• **Consigne de l'exercice**
Énumérez tous les groupes dont la culture et l'éducation nationale sont, selon l'extrait sur la culture, les « deux bêtes noires ».

• **Extrait du document**

====================

La culture, un superflu si nécessaire !

par Jean d’Aïtone
mercredi 21 février 2024

La culture et l’éducation nationale sont les deux bêtes noires des cancres, des oligarques et des dictateurs. Dans le système ultralibéral, c’est l’économie qui prévaut sur les arts. La culture est en danger, la liberté de création menacée et la diffusion des œuvres presque totalement contrôlée. En huit mois un homme de génie eût changé la face de la France, de l'Europe peut-être. Seulement voilà, Macron a pris la France et n'en sait rien faire si ce n’est casser les acquis sociaux comme étant des freins à l’économie. La vision culturelle d’Emmanuel Macron semble orientée vers une mondialisation totale, au risque de négliger les cultures régionales et personnelles. La consommation culturelle dirigée et encouragée peut entraîner la substitution de la civilisation mondiale à nos spécificités culturelles. Macron étale sa culture personnelle sur ses tartines discursives mais sa vraie culture est celle de la start-up.

====================

• **Contenu des données**
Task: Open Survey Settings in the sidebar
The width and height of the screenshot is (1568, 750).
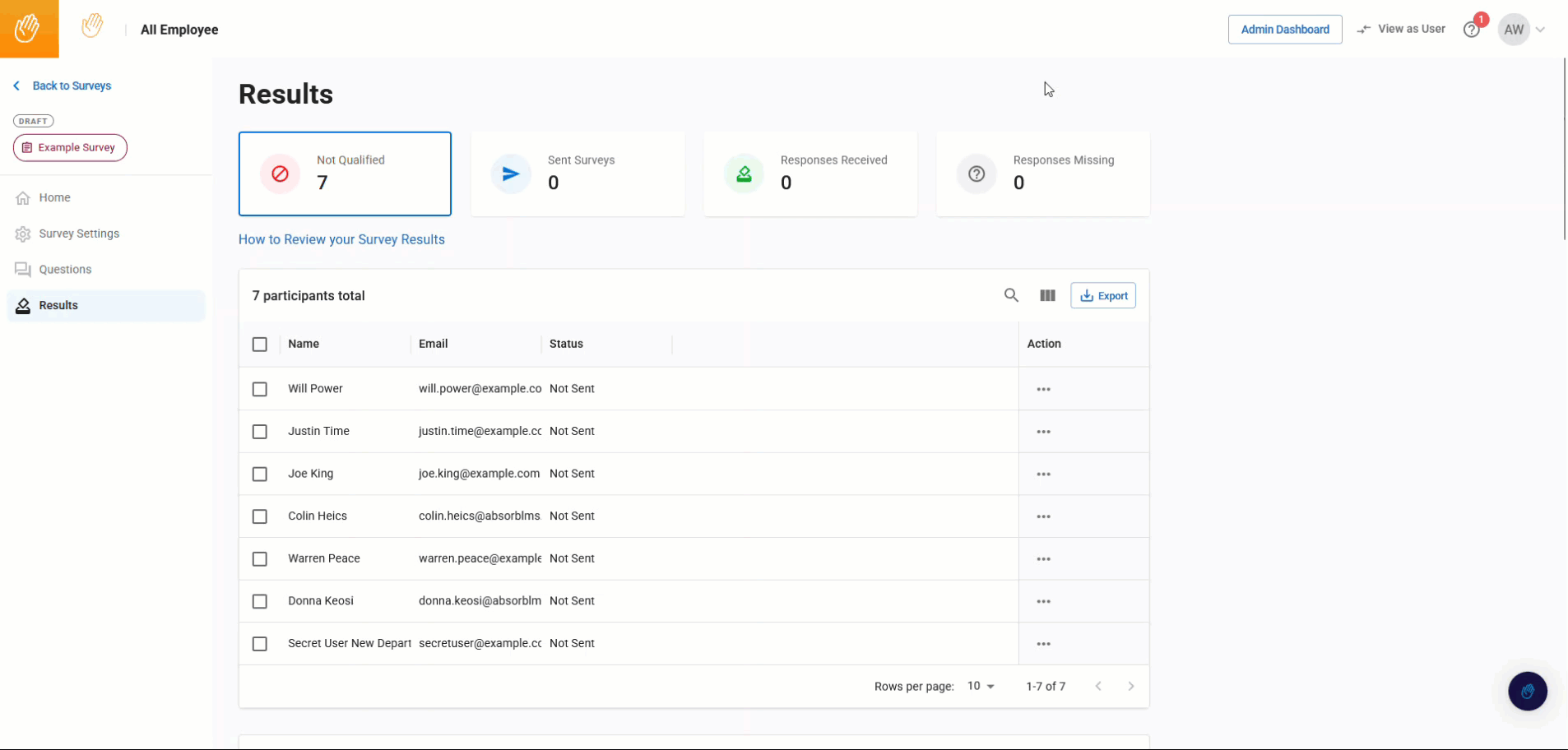Action: tap(79, 234)
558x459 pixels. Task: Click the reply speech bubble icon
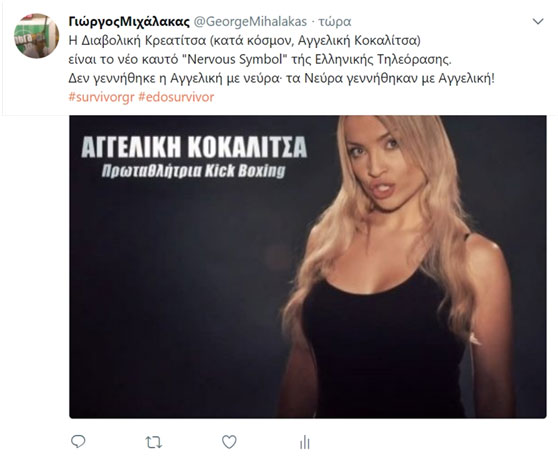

====================

• **Réponse attendue**
Les cancres, les oligarques et les dictateurs.